Stored items from a collection

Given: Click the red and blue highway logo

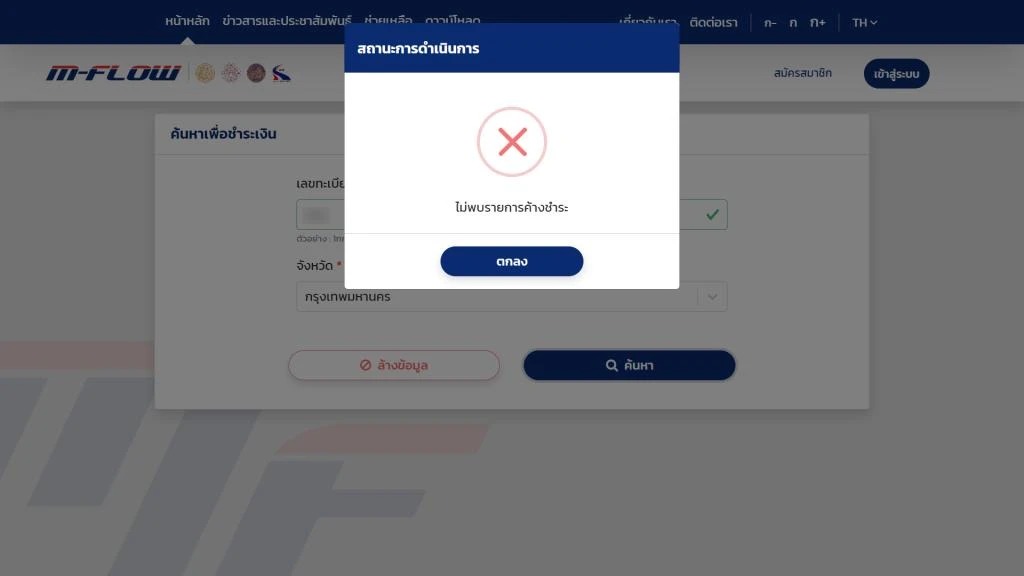Looking at the screenshot, I should click(x=281, y=73).
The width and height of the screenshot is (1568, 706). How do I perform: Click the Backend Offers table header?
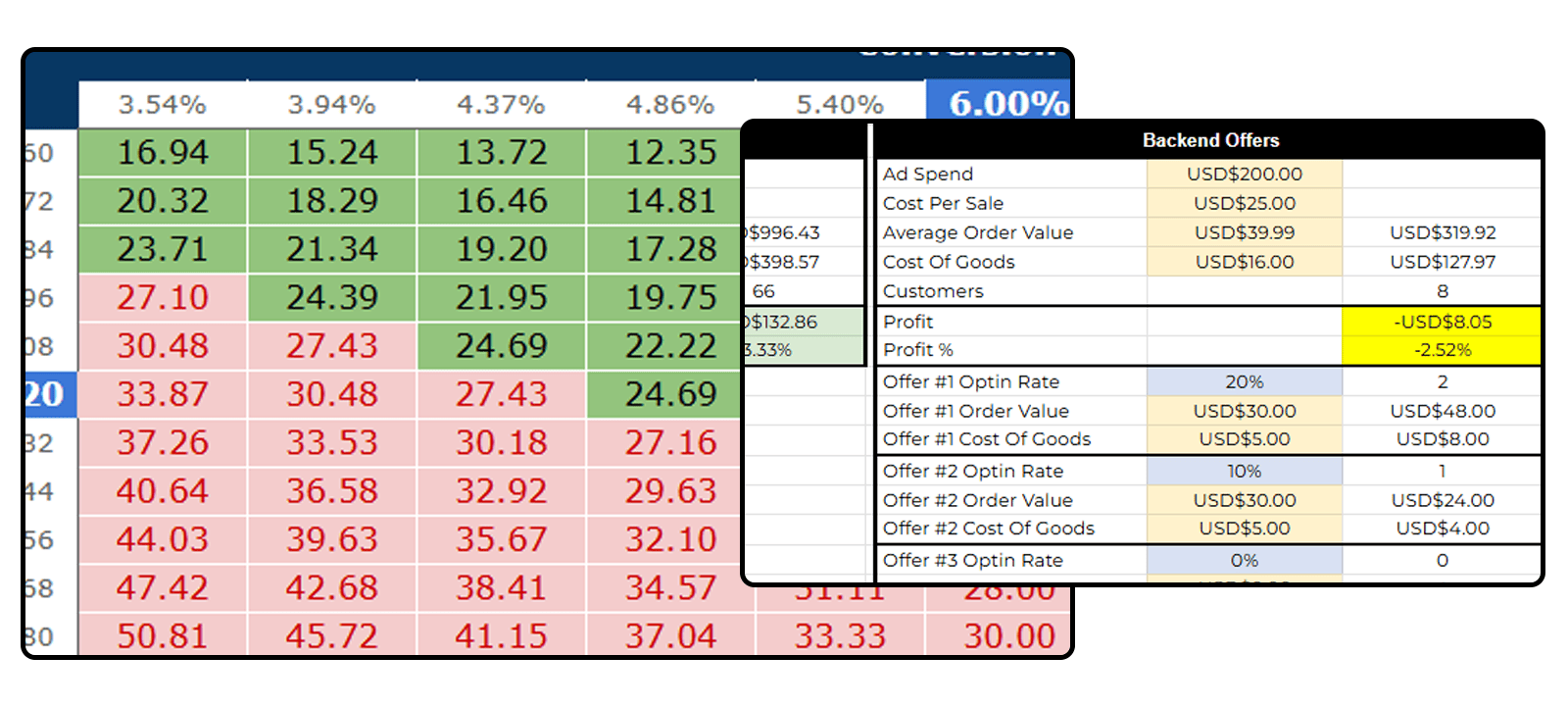(1209, 140)
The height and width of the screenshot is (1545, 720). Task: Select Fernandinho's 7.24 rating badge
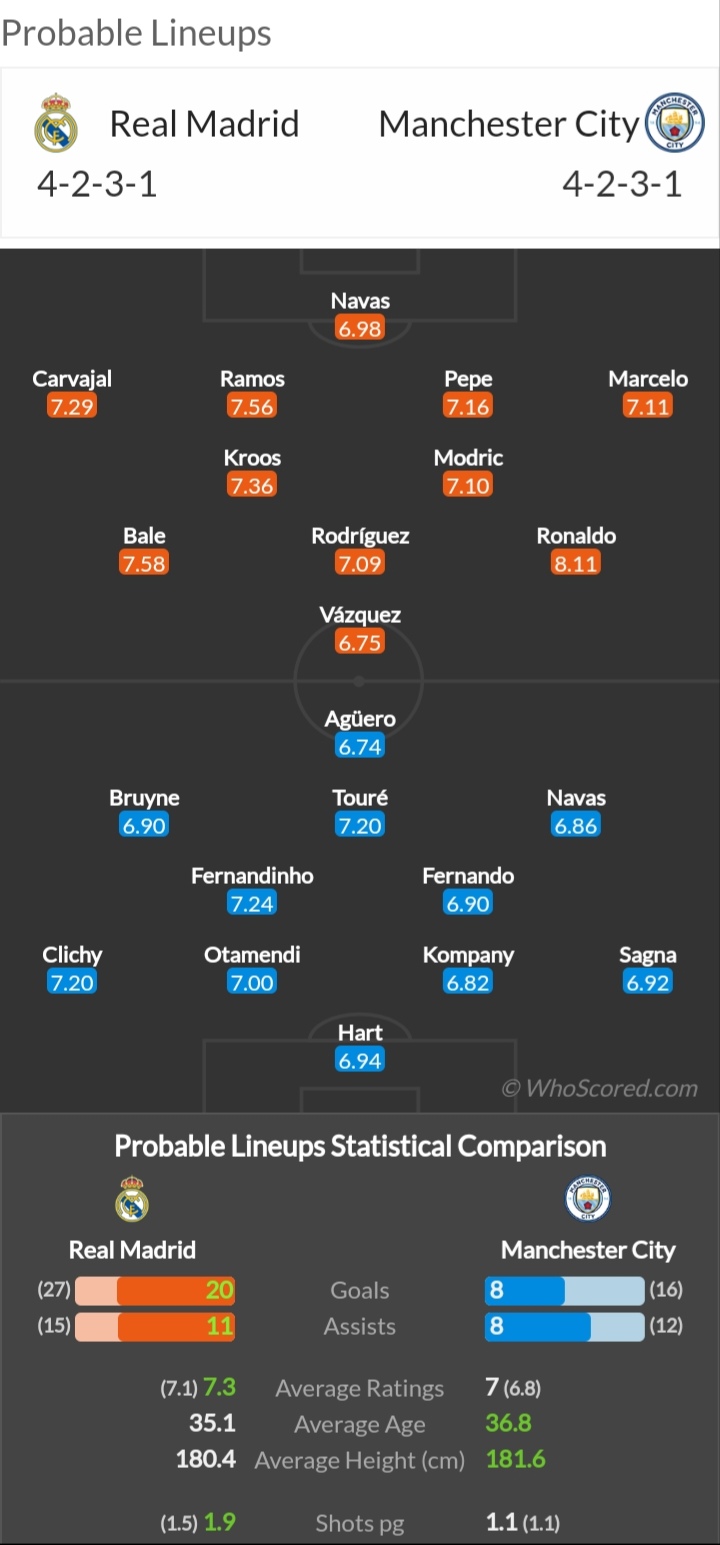[252, 903]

Task brief – Please transcribe all of the entries exactly and omit any picture they hold.

Exercise response –
Given: Click the red and blue highway logo

Looking at the screenshot, I should click(x=281, y=73).
The width and height of the screenshot is (1568, 706). How do I perform: Click the Backend Offers table header?
(1209, 140)
The height and width of the screenshot is (1545, 720). Task: Select Fernandinho's 7.24 rating badge
[252, 903]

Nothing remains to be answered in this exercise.